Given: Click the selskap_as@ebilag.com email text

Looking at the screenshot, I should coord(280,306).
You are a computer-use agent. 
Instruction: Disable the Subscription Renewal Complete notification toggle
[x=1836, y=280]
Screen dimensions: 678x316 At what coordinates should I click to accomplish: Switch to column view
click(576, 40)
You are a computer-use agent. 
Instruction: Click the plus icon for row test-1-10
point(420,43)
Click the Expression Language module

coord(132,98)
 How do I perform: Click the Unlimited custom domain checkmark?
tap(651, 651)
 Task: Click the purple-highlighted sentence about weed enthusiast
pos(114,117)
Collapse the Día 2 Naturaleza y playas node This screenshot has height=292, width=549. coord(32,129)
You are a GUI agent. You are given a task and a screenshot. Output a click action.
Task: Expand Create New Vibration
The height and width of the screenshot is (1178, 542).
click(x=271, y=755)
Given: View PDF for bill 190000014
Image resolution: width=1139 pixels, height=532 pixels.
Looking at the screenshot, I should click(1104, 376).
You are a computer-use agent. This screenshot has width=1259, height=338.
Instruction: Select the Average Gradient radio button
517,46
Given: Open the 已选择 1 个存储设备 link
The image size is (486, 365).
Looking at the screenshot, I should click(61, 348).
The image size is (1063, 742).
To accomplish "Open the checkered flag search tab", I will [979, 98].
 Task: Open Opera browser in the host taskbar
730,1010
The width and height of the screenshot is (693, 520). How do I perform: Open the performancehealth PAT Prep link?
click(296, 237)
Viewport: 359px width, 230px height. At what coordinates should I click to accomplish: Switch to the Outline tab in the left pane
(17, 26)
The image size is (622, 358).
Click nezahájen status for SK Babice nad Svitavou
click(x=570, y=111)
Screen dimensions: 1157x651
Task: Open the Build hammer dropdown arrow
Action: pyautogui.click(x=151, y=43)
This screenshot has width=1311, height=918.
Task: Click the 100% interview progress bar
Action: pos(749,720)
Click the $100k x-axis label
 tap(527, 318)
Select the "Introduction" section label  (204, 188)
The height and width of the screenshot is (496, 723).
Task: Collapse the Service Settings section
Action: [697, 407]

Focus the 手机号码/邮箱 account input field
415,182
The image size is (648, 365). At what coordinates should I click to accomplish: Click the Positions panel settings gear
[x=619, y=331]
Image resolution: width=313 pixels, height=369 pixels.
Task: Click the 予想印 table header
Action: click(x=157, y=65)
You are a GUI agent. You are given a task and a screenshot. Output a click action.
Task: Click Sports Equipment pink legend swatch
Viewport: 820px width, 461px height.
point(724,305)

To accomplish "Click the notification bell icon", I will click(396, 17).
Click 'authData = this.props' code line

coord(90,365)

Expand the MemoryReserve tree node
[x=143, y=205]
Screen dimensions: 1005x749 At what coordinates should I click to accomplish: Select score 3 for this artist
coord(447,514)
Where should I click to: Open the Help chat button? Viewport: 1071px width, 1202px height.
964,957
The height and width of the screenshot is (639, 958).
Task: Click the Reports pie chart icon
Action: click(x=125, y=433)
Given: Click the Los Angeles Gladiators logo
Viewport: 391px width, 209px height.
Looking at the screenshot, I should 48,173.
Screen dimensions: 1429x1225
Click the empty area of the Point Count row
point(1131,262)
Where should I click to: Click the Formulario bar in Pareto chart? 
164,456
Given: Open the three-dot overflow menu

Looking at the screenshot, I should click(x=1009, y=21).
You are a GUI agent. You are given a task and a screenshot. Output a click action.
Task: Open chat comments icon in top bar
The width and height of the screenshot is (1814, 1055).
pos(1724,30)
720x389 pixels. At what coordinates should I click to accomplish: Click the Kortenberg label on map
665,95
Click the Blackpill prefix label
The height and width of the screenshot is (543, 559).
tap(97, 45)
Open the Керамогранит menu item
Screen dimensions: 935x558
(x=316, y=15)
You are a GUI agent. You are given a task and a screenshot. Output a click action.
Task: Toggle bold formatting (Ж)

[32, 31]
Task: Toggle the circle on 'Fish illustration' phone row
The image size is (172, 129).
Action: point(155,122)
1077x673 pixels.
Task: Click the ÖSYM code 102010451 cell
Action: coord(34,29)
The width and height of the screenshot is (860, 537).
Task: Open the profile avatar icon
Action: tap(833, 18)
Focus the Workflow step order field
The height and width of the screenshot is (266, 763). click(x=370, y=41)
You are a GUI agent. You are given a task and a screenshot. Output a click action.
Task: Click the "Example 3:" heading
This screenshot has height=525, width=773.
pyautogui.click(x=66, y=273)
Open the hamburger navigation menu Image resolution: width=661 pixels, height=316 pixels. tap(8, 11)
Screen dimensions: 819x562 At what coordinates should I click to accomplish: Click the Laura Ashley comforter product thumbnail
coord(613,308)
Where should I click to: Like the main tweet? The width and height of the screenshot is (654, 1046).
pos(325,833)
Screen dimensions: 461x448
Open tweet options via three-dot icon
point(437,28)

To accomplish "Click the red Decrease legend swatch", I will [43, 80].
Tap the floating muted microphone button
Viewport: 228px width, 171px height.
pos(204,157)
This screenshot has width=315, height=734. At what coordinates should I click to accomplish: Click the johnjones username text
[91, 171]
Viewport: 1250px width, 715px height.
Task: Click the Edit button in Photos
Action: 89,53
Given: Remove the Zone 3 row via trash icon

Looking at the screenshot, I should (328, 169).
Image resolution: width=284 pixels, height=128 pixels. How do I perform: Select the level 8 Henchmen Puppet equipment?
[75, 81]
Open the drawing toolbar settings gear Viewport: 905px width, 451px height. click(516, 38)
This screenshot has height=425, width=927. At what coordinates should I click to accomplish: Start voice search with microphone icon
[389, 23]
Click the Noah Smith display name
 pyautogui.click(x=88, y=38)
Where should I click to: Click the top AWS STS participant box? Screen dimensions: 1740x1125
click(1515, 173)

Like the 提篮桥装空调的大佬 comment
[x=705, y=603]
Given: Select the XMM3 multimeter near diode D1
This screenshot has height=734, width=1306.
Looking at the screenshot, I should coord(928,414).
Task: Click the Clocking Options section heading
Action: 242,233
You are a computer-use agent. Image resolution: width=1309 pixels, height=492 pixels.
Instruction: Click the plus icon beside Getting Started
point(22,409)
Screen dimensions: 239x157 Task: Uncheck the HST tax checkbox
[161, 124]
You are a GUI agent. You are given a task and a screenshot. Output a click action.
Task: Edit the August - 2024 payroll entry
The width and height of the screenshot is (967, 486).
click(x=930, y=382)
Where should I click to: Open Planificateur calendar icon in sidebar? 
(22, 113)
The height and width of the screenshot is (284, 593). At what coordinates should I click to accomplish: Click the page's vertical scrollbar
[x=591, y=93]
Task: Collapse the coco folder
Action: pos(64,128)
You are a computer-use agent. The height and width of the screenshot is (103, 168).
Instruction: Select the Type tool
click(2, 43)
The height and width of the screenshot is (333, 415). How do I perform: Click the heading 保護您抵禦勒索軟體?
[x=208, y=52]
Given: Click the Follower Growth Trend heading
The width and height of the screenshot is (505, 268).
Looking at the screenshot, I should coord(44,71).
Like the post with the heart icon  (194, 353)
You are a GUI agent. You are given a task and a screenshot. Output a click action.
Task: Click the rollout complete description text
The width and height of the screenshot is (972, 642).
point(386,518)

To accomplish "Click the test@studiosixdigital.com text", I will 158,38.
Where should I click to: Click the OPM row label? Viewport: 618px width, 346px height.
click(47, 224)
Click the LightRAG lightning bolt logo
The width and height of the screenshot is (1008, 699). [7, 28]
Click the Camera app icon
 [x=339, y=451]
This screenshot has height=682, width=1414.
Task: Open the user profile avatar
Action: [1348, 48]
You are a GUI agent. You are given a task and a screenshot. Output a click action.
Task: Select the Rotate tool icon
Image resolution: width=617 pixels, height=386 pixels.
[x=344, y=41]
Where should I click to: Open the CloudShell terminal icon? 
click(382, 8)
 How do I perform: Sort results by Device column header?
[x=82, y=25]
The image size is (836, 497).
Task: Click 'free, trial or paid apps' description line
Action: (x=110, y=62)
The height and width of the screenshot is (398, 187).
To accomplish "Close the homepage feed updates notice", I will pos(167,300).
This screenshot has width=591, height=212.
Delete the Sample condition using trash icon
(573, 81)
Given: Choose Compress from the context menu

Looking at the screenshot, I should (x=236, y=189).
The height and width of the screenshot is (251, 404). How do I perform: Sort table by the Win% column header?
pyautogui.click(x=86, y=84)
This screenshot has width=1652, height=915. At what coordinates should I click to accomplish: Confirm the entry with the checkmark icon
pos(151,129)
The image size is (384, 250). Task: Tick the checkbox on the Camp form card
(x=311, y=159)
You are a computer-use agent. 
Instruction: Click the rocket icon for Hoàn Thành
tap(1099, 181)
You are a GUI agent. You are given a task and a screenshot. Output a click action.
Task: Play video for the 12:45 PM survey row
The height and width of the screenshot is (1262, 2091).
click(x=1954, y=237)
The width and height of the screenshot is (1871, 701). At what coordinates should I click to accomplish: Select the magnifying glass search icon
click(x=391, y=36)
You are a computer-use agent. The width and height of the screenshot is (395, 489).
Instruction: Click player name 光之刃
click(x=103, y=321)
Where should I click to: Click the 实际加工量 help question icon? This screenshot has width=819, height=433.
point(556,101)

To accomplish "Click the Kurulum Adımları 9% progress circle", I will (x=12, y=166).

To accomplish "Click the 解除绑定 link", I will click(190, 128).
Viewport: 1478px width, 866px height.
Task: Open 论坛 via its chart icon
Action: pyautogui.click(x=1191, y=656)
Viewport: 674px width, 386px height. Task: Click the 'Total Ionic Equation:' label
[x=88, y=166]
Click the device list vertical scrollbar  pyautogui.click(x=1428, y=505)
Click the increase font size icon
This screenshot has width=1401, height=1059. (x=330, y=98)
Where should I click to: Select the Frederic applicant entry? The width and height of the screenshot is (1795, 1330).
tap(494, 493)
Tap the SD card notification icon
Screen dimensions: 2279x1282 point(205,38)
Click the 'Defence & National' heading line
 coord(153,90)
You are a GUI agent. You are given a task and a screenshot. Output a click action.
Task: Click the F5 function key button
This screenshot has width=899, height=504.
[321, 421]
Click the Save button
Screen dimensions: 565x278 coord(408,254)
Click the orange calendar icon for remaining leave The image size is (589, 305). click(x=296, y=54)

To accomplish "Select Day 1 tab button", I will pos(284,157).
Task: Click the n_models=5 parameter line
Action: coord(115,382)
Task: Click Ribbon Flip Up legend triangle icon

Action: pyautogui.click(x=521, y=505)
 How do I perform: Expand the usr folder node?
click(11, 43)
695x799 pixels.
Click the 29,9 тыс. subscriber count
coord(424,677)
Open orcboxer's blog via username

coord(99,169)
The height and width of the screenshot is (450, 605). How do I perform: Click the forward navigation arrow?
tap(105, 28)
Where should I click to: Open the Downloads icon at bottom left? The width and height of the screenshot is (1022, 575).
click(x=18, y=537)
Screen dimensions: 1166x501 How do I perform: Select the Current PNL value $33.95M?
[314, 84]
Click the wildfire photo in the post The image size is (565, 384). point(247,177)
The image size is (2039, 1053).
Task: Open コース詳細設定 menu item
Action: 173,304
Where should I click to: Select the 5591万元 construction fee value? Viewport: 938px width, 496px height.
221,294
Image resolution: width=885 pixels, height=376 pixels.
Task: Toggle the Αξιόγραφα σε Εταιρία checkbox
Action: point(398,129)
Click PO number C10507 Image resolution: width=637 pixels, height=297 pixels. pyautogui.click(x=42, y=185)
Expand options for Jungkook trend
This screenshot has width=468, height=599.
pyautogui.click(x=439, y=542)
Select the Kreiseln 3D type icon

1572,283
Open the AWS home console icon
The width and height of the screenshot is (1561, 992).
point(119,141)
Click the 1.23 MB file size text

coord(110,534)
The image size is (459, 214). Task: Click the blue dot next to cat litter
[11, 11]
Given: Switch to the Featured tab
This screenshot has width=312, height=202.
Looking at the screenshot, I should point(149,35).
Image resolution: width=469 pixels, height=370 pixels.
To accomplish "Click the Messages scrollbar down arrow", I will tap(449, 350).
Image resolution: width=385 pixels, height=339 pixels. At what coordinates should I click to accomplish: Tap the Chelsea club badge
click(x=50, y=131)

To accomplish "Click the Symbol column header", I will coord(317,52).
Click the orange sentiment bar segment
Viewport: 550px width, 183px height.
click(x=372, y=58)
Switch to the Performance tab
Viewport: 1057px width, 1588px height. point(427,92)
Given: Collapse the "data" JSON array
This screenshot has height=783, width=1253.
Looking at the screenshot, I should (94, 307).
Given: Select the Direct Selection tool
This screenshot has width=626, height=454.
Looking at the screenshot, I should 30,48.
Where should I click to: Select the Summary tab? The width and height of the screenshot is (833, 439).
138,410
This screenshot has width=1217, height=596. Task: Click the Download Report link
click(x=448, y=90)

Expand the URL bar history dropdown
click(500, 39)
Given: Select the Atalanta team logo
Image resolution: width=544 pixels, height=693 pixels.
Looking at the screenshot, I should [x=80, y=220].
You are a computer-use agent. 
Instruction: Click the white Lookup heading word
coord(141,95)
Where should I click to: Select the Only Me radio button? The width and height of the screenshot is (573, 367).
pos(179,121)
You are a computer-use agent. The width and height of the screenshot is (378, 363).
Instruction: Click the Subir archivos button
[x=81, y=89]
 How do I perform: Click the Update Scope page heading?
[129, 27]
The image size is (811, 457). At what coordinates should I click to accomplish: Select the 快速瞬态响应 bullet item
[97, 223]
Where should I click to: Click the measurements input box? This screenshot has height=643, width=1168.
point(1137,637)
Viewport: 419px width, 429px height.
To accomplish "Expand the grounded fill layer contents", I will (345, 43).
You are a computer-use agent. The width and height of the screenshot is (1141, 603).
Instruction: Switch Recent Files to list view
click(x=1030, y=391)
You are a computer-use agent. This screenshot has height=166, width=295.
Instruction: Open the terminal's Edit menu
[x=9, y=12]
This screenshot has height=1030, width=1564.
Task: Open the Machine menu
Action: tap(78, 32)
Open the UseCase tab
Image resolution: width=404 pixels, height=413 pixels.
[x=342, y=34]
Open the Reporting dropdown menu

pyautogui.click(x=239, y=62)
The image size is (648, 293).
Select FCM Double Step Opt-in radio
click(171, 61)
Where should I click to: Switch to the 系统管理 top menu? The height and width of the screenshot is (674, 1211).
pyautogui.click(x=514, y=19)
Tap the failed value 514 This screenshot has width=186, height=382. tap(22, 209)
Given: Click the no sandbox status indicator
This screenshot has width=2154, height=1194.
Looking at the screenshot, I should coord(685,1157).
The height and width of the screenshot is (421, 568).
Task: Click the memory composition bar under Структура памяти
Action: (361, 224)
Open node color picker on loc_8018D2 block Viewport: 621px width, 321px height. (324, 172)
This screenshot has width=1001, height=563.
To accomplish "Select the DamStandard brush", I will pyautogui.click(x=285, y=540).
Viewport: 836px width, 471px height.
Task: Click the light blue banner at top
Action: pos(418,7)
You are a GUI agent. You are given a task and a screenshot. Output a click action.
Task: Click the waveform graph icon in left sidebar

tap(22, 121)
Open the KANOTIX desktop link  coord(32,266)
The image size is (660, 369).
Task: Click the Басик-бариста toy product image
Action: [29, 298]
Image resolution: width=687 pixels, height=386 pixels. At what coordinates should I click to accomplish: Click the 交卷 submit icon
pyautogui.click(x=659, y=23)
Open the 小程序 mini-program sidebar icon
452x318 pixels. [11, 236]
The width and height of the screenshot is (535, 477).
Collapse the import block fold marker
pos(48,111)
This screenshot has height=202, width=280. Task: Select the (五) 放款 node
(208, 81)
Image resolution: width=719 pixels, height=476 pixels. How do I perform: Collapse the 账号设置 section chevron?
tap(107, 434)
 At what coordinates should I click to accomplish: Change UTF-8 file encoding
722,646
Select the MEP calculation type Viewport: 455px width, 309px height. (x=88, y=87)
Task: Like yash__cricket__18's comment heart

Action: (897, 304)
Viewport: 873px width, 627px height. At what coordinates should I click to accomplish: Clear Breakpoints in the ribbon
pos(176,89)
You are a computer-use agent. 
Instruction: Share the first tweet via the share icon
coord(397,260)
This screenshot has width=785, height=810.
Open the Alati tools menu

Enunciado: Reproduce textualmente las entradas desde el comienzo hasta la línea que contiene "tap(527, 318)", con ambos extremos incluidos.

Solución:
Given: Click the selskap_as@ebilag.com email text

Looking at the screenshot, I should coord(280,306).
You are a computer-use agent. 
Instruction: Disable the Subscription Renewal Complete notification toggle
[x=1836, y=280]
Screen dimensions: 678x316 At what coordinates should I click to accomplish: Switch to column view
click(576, 40)
You are a computer-use agent. 
Instruction: Click the plus icon for row test-1-10
point(420,43)
Click the Expression Language module

coord(132,98)
 How do I perform: Click the Unlimited custom domain checkmark?
tap(651, 651)
 Task: Click the purple-highlighted sentence about weed enthusiast
pos(114,117)
Collapse the Día 2 Naturaleza y playas node This screenshot has height=292, width=549. coord(32,129)
You are a GUI agent. You are given a task and a screenshot. Output a click action.
Task: Expand Create New Vibration
The height and width of the screenshot is (1178, 542).
click(x=271, y=755)
Given: View PDF for bill 190000014
Image resolution: width=1139 pixels, height=532 pixels.
Looking at the screenshot, I should click(1104, 376).
You are a computer-use agent. This screenshot has width=1259, height=338.
Instruction: Select the Average Gradient radio button
517,46
Given: Open the 已选择 1 个存储设备 link
The image size is (486, 365).
Looking at the screenshot, I should click(61, 348).
The image size is (1063, 742).
To accomplish "Open the checkered flag search tab", I will [979, 98].
 Task: Open Opera browser in the host taskbar
730,1010
The width and height of the screenshot is (693, 520). How do I perform: Open the performancehealth PAT Prep link?
click(296, 237)
Viewport: 359px width, 230px height. At what coordinates should I click to accomplish: Switch to the Outline tab in the left pane
(17, 26)
The image size is (622, 358).
Click nezahájen status for SK Babice nad Svitavou
click(x=570, y=111)
Screen dimensions: 1157x651
Task: Open the Build hammer dropdown arrow
Action: pyautogui.click(x=151, y=43)
This screenshot has width=1311, height=918.
Task: Click the 100% interview progress bar
Action: pos(749,720)
Click the $100k x-axis label
 tap(527, 318)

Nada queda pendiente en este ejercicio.